Forty-Six

It was almost five o’clock in the afternoon when the emergency number was dialled from Pennystone Road.

The call came from the row of shops opposite the house.

‘You’d better send someone to 3a,’ they said.

‘What’s the problem?’

‘Come and hear for yourself,’ the caller said.

By the time that the police arrived five minutes later, a small handful of people were on the pavement outside. Two uniformed constables got out of the car. A man immediately grabbed the nearest officer’s arm. ‘Been going on twenty minutes,’ he said. ‘Hear that? Hear it?’

They could.

From somewhere deep inside the house, came several voices. Two were plainly female. Another was male. And another … well, it was hard to tell what the other was.

‘Bloody well murdering some animal,’ one woman said.

The rain teemed on the small crowd, bouncing off the pavement. The man who had called them was hunched against the wind, his coat collar pulled up about his face.

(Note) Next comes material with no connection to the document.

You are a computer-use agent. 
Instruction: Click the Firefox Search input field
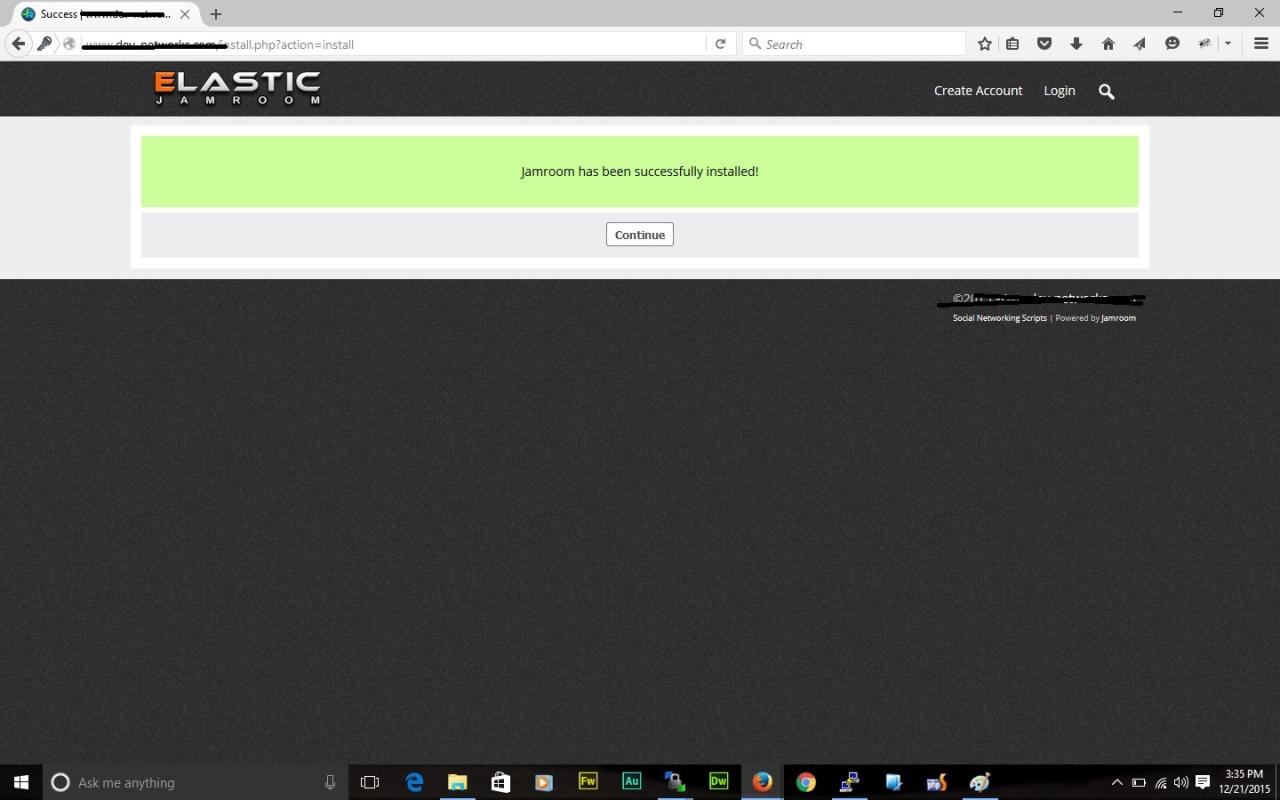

‘Have you been in?’ the officer asked him.

‘Have I hell as like,’ he retorted.

‘Has anyone come out?’

‘No one.’

The officers ran up the drive, through the overhanging shadows of the trees. They found the front door barred, the boarding still in place. Each window was similarly obscured. But the side gate was open.

The blackberry trailers clung to the gate as they pushed on it, and, once inside, they slipped on the moss-grown path. Yet someone had plainly been through here. There was no boarding on the back door, and it hung open on a slant, wrenched from the top hinges.

They went in, following the noise through to the dark hall. There, in the thread of light from the back rooms, they could see that the floor was littered with rubble—plaster, brick, wood. The understairs cupboard door lay on the top. The noise was coming from inside.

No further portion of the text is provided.